* REQUIRED WORK *
Reproduce verbatim the lines below, from the line containing "The image size is (988, 504)." through the final line of the records, including both.
------ RECORDS FOR THE TASK ------
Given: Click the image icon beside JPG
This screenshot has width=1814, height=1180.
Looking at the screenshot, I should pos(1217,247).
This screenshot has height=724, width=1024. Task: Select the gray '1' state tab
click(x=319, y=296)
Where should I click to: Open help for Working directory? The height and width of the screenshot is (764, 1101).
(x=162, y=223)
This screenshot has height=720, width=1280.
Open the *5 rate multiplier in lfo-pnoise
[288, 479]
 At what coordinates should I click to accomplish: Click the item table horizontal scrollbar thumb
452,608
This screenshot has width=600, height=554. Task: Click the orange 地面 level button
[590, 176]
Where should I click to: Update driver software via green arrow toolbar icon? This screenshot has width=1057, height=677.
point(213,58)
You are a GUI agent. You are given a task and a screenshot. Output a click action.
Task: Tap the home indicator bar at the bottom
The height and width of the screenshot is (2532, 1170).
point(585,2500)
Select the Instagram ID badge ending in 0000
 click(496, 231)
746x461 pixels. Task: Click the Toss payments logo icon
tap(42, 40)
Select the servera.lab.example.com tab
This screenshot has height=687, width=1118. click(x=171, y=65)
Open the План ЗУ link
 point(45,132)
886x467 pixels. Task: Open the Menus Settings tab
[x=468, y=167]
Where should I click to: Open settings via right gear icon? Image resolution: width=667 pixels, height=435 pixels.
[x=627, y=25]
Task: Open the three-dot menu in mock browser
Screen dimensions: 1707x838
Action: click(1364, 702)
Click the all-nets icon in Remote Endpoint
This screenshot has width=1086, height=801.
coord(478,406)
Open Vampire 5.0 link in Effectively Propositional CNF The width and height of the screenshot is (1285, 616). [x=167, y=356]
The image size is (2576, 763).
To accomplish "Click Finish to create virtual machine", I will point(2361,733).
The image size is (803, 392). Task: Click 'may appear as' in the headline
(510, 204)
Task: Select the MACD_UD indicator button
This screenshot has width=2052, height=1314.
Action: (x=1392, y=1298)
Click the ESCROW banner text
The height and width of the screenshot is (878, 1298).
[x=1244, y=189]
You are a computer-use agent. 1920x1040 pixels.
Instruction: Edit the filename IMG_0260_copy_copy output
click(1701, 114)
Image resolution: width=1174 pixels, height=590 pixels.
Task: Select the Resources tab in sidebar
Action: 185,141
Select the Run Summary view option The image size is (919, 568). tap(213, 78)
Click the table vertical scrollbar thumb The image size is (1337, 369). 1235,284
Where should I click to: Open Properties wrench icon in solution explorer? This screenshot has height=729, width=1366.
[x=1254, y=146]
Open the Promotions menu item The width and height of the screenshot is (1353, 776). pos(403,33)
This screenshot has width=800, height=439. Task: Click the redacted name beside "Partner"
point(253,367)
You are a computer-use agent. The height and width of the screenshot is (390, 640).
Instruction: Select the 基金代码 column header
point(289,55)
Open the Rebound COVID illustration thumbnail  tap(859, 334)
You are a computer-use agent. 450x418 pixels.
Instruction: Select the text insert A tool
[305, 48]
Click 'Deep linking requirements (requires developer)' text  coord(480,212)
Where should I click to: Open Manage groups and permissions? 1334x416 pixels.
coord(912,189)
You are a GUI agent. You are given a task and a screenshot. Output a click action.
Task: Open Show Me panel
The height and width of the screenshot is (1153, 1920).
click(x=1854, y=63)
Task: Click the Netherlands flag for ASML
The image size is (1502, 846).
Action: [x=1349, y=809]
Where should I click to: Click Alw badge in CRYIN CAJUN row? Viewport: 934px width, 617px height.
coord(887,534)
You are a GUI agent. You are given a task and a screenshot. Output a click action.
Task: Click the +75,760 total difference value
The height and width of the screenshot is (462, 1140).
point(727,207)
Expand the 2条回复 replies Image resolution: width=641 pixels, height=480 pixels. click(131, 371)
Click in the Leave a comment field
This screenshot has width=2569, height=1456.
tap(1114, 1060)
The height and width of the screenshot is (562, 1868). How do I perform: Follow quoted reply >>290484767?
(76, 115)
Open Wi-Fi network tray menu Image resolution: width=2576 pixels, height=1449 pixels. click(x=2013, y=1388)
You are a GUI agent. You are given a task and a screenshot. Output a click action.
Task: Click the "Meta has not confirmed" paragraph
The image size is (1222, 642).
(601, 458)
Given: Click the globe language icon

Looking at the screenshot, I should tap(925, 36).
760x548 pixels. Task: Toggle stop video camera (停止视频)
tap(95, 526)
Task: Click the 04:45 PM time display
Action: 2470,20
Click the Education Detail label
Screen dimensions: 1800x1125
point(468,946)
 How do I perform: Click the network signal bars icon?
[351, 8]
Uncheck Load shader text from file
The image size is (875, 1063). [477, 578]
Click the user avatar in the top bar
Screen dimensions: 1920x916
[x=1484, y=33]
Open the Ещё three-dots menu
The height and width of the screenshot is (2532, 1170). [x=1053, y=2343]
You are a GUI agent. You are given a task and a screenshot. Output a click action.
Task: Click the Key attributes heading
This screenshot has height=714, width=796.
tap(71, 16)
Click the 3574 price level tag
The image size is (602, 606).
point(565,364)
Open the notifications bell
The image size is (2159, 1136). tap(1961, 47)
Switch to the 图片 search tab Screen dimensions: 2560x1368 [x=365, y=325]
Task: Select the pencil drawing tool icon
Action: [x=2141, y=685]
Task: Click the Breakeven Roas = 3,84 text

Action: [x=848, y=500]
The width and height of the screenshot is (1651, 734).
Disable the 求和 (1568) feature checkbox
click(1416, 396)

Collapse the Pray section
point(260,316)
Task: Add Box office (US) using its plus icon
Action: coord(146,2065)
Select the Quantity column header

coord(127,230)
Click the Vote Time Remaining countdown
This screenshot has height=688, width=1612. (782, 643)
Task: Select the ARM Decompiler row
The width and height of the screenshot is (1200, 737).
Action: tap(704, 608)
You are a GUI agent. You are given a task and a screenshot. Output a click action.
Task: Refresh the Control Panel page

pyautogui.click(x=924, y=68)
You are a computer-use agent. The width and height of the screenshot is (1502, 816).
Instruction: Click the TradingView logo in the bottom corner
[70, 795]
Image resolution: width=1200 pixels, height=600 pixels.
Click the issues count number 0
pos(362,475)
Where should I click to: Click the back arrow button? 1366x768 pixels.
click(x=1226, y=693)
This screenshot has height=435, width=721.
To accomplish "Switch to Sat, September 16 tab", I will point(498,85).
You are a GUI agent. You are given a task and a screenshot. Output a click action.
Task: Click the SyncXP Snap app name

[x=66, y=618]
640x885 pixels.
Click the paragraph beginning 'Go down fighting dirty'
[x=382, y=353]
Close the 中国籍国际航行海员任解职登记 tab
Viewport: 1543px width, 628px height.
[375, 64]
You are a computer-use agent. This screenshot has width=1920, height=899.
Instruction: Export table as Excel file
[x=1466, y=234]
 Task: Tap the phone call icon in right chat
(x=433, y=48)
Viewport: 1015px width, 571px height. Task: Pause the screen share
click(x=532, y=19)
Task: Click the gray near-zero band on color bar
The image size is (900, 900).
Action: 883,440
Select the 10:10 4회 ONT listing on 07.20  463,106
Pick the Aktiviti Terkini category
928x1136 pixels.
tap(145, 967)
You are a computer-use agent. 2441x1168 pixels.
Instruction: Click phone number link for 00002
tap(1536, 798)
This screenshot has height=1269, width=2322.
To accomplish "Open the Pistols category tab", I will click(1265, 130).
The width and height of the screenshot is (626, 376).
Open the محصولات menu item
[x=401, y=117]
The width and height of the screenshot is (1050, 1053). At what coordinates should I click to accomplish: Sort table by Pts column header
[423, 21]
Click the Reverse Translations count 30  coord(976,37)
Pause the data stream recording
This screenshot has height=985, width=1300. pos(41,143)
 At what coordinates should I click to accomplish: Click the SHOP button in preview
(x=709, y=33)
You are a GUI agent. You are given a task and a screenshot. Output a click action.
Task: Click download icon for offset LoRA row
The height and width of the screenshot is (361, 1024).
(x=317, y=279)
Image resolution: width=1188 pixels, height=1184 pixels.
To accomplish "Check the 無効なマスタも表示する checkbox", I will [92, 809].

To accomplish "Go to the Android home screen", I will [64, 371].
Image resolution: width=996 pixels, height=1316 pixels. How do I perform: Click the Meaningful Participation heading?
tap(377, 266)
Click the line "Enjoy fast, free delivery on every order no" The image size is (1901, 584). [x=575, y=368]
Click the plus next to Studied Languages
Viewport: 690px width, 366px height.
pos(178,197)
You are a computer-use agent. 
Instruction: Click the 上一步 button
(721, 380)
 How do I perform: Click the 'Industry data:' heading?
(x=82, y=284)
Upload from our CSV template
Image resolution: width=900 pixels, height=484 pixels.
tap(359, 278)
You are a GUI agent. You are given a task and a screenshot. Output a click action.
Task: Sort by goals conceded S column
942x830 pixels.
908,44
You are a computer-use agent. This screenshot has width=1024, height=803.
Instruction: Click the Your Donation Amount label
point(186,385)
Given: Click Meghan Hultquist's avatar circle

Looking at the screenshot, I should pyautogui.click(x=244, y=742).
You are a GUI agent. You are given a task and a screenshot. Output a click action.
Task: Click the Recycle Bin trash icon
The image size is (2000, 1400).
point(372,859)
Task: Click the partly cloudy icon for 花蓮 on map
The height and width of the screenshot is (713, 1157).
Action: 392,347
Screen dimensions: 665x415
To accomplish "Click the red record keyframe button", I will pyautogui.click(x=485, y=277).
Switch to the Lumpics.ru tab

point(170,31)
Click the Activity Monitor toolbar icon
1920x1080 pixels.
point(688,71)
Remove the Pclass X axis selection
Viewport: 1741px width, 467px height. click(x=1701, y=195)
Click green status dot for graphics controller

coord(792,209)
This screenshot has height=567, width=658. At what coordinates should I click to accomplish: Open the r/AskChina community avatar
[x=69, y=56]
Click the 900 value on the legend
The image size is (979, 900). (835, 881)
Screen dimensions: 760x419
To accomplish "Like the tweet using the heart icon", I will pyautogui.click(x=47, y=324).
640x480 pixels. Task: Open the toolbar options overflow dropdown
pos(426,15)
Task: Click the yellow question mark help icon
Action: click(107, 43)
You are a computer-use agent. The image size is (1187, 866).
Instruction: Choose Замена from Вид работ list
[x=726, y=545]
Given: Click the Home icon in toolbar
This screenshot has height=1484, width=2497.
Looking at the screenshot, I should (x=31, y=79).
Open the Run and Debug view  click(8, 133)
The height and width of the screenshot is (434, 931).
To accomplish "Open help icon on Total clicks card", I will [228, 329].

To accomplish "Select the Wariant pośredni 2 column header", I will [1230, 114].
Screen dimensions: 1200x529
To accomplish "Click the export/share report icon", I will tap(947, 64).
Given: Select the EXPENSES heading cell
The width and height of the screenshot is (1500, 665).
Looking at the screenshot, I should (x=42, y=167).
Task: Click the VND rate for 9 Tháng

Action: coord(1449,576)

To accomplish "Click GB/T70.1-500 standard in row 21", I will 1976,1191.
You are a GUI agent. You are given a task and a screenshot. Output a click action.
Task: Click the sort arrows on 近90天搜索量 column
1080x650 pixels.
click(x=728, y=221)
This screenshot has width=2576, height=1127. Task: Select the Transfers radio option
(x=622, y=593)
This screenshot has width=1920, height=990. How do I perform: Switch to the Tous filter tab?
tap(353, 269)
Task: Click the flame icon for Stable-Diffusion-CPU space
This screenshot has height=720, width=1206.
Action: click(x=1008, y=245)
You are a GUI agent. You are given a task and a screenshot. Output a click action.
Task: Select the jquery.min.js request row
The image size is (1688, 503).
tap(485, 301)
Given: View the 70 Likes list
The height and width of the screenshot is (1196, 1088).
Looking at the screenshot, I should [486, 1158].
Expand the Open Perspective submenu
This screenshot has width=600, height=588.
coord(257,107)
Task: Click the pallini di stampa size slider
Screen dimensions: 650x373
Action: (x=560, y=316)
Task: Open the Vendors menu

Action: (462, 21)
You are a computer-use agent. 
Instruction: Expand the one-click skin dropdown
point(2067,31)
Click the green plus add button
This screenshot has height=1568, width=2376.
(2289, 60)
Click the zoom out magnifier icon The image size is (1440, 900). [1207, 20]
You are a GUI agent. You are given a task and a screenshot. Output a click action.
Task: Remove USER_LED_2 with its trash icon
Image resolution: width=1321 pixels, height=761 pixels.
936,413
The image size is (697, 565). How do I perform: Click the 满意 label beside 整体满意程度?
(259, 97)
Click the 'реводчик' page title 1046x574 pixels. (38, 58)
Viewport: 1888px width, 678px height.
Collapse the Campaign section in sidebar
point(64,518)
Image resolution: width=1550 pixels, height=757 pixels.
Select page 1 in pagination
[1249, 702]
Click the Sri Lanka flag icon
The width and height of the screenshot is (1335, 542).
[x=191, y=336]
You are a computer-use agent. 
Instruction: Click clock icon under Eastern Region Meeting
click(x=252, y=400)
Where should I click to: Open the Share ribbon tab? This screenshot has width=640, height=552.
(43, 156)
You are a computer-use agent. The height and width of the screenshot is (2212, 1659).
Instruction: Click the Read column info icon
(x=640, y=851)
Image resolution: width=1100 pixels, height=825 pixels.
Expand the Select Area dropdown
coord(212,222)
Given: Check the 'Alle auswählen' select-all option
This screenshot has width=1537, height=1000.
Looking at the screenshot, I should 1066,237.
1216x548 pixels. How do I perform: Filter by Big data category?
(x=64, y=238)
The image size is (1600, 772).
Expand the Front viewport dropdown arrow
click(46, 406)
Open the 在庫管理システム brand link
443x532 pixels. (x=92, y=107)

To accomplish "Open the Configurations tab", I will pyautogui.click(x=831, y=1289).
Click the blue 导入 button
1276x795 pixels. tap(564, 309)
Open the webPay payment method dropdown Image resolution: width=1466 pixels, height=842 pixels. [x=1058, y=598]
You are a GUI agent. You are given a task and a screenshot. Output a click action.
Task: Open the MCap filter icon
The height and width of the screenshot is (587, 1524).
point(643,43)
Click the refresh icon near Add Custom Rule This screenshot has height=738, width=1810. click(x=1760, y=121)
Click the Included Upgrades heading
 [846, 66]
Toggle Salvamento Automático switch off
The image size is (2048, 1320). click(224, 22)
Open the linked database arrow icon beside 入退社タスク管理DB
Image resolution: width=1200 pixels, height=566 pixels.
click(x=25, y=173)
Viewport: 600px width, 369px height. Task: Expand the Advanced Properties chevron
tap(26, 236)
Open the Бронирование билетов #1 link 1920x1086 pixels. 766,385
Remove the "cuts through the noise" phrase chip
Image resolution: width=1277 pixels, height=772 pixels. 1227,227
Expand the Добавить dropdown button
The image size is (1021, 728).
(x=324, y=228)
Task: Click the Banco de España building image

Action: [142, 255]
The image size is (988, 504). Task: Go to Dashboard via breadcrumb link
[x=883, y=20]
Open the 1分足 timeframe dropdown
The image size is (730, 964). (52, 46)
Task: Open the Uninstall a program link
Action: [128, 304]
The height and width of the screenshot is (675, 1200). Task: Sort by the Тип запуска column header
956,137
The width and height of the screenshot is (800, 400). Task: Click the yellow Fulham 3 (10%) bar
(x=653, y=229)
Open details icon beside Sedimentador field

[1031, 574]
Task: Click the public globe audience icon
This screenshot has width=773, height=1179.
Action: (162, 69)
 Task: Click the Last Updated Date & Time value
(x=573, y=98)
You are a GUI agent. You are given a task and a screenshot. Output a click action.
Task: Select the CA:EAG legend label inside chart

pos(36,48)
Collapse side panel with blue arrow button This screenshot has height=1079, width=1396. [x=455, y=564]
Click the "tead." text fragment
------
* FULL OUTPUT *
The image size is (988, 504). Task: Go to Dashboard via breadcrumb link
[x=883, y=20]
Open the 1分足 timeframe dropdown
The image size is (730, 964). (52, 46)
Task: Open the Uninstall a program link
Action: [128, 304]
The height and width of the screenshot is (675, 1200). Task: Sort by the Тип запуска column header
956,137
The width and height of the screenshot is (800, 400). Task: Click the yellow Fulham 3 (10%) bar
(x=653, y=229)
Open details icon beside Sedimentador field

[1031, 574]
Task: Click the public globe audience icon
This screenshot has width=773, height=1179.
Action: (162, 69)
 Task: Click the Last Updated Date & Time value
(x=573, y=98)
You are a GUI agent. You are given a task and a screenshot. Output a click action.
Task: Select the CA:EAG legend label inside chart

pos(36,48)
Collapse side panel with blue arrow button This screenshot has height=1079, width=1396. [x=455, y=564]
Click the "tead." text fragment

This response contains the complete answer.